Small business owners who don’t follow politics very closely and don’t have decent financial advisers who are knowledgeable about Obamacare’s many regulations could be hit with huge fines in a few months. Beginning October 1st, any business with revenue over $500,000 per year and one employee or more will be required to inform new hires in writing about Obamacare exchanges or face penalties of $100 per day.
Beginning Oct. 1, any business with at least one employee and $500,000 in annual revenue must notify all employees by letter about the Affordable Care Act’s health-care exchanges, or face up to a $100-per-day fine. The requirement applies to any business regulated under the Fair Labor Standards Act, regardless of size. Going forward, letters are to be distributed to any new hires within 14 days of their starting date, according to the Department of Labor.
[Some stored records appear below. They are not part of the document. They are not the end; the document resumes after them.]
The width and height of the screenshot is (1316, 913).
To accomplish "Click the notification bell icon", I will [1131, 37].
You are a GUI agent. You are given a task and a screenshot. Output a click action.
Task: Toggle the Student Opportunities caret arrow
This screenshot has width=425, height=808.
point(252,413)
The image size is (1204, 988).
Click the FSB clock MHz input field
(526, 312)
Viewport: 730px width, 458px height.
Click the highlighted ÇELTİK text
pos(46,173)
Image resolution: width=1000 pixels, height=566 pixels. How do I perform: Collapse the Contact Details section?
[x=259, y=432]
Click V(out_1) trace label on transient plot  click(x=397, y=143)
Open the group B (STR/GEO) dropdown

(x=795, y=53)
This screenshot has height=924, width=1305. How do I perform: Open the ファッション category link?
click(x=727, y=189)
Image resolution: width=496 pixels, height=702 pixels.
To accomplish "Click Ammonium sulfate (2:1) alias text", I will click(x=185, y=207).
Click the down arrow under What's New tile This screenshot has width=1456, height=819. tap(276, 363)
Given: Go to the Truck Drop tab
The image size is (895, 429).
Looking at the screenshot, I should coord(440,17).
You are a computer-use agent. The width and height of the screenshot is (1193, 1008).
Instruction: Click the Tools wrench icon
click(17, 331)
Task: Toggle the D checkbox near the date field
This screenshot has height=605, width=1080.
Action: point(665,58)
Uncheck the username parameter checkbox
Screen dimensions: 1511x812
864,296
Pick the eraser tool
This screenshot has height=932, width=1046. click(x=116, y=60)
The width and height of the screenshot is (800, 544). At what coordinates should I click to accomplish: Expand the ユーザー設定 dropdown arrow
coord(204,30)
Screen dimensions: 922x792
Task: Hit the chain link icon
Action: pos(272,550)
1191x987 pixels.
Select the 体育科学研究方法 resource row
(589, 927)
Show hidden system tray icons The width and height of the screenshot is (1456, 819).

Earlier this summer, the employer mandate, which states that every business with at least 50 or more full-time employees must offer workers acceptable coverage or face a $2,000 penalty per-worker, per-year, was pushed back until 2015. But the Oct. 1 employee-notification deadline stands. Keith McMurdy, partner at FOX Rothschild LLP, says the $100 per-day fine has been “unfortunately overlooked” by many small businesses, and the dollar amount on the penalty comes from the general per-day penalty under the ACA.
“The PPACA has a general $100-a-day penalty for non-compliance. Since this requirement is in the FLSA there are also penalties there. So the general consensus is that some penalty applies and probably the general provision,” McMurdy tells FOXBusiness.com.
Joeseph Dutra, president and CEO of Kimmie Candy Co., has 30 employees and brings in more than $500,000 in revenue annually, which means he has to notify workers of the exchanges by Oct. 1. He had no idea. (Read More)
How many other business owners don’t know about this? I only heard about it this morning in the car on my way to work, and I follow these things pretty closely.